Dabei war die europäische Einigung keineswegs ein geradlieniger Prozess. Ein erster Anlauf zu einer gemeinsamen Währung scheiterte in den 1970er Jahren. In den 1980ern machte die EU vor allem durch das Gefeilsche um Beitragszahlungen von sich reden. Die britische Premierministerin Thatcher bewies damals ein beachtliches Talent als Erpresserin. In den Medien wurde über “Eurosklerose” gejammert oder gespottet.

Von der EWG zur EU

Seit der zweiten Hälfte der 1980er Jahre nahm die europäische Einigung dann einen erstaunlichen Aufschwung. Es gab weitere Schritte zur Schaffung eines gemeinsamen Binnenmarkts. Die Europäische Union (EU) wurde gegründet (d.h. die in Europäische Gemeinschaft umbenannte Europäische Wirtschaftsgemeinschaft wurde durch eine “Gemeinsame Außen- und Sicherheitspolitik” und Zusammenarbeit bei Polizei und Einwanderungspolitik ergänzt). Die Einführung einer gemeinsamen Währung, des Euro, wurde beschlossen. Die EU wurde um eine ganze Reihe Länder vor allem Osteuropas ergänzt.
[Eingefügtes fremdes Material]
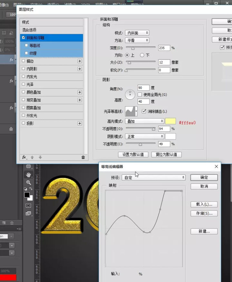
Task: Click the swap foreground/background colors icon
Action: tap(31, 189)
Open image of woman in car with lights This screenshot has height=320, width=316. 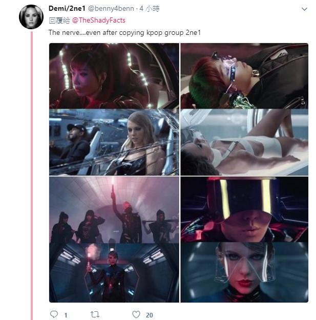[114, 76]
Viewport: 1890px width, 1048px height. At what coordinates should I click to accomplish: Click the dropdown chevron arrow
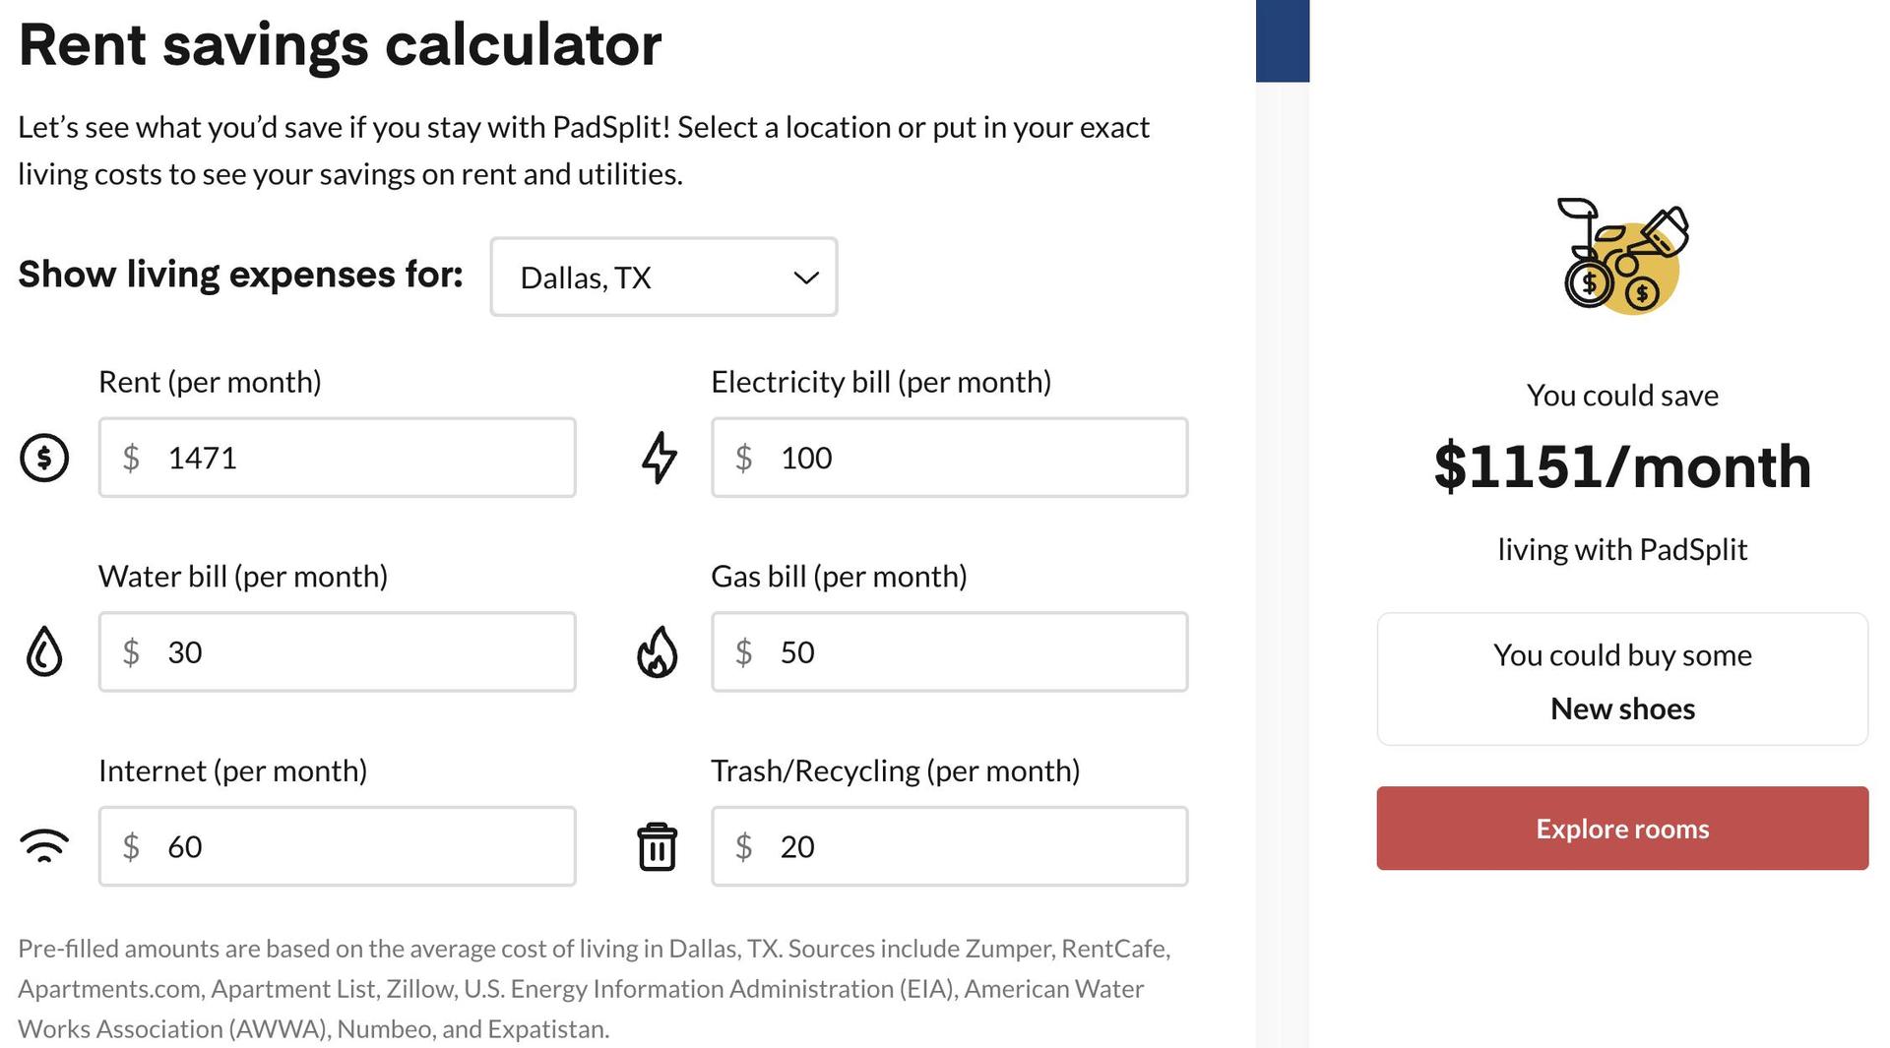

Das hieß aber nicht, dass die Konkurrenz unter den EU-Mitgliedsländern aufgehört hätte. Sie wurde nur ergänzt und in den Hintergrund gedrängt durch den gemeinsamen Kampf gegen die große Mehrheit der Bevölkerung in der EU (und außerhalb). Während vorher die EWG bzw. EG vor allem die Politik der Nationalstaaten koordiniert hatte, wurde die EU jetzt gezielt als Rammbock eingesetzt, um neoliberale Politik durchzusetzen, um mühsam erkämpfte Errungenschaften der Arbeiterbewegung (aber auch der Umweltbewegung und von VerbraucherschützerInnen) wieder zu beseitigen.
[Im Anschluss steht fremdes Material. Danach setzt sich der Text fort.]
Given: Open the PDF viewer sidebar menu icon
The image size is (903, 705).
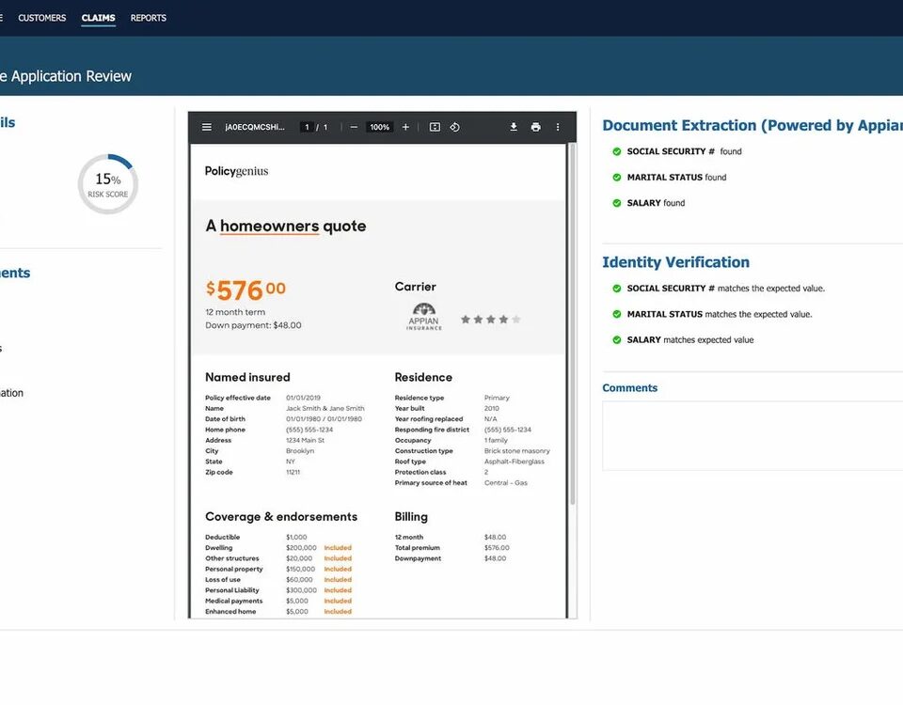Looking at the screenshot, I should pos(206,127).
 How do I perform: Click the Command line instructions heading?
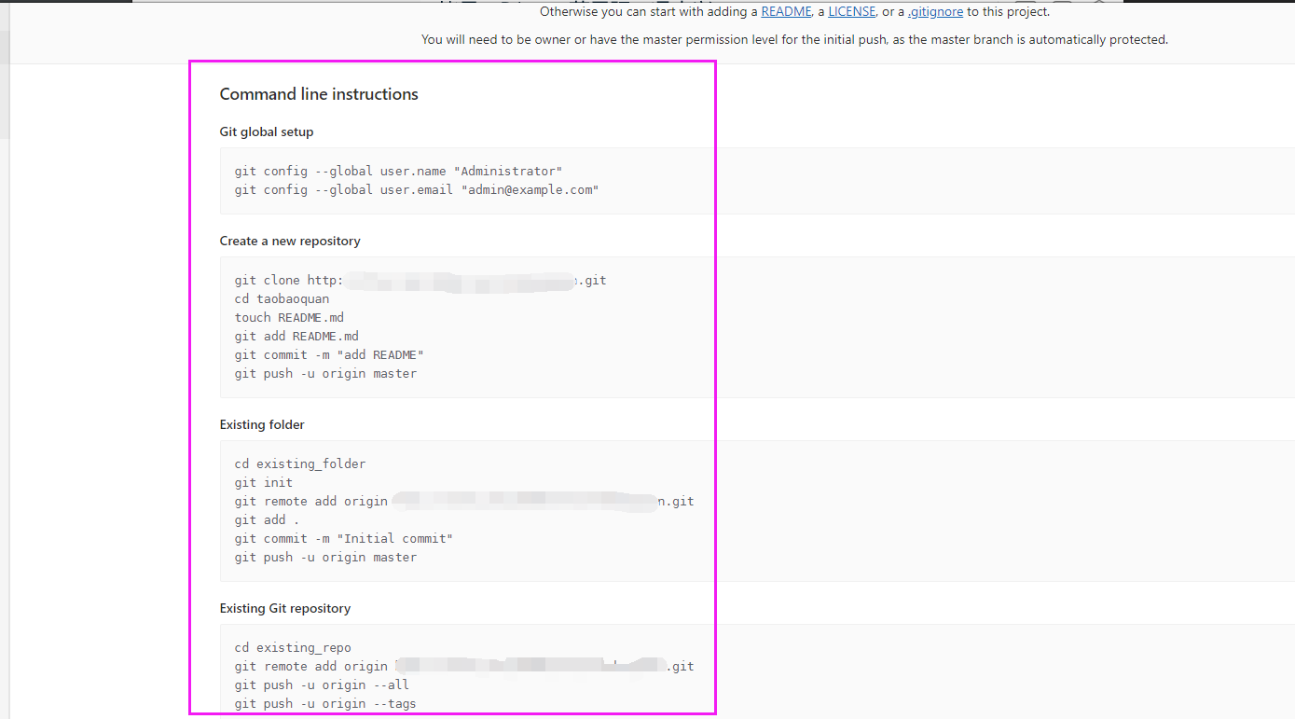click(x=319, y=93)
Einer der Hebel dabei war der Euro. Dabei ging es nicht darum, dass wir im Urlaub kein Geld mehr wechseln müssen (tatsächlich führt die Sozialkahlschlags-Politik der EU dazu, dass sich immer mehr Menschen keinen Urlaub im Ausland mehr leisten können). Es ging vor allem darum, dass die Länder Südeuropas nicht mehr durch Währungsabwertung ihre Wettbewerbsfähigkeit gegenüber Deutschland herstellen können und ihnen nur noch Lohnkürzungen und Sozialkahlschlag bleiben. Nach außen ging es um den Konkurrenzkampf mit den USA, konkret darum, mit dem Euro den US-Dollar als Weltreservewährung herauszufordern.

Grenzen der kapitalistischen Vereinigung

Wir sind Zeuge eines scheinbar unendlichen Einigungsprozesses, der keine Perspektive auf Abschluss hat. Tatsächlich wurden die gegensätzlichen nationalen Interessen der einzelnen EU-Mitgliedsstaaten nicht überwunden und können nicht überwunden werden. Die erfolglosen Versuche der Kapitalisten, Europa zu vereinigen, drücken den Widerspruch zwischen der Notwendigkeit der weiteren Entwicklung der Produktivkräfte über die Grenzen des Nationalstaats hinaus und die gleichzeitige Unfähigkeit des Kapitalismus diese nationalstaatlichen Grenzen zu überwinden, aus.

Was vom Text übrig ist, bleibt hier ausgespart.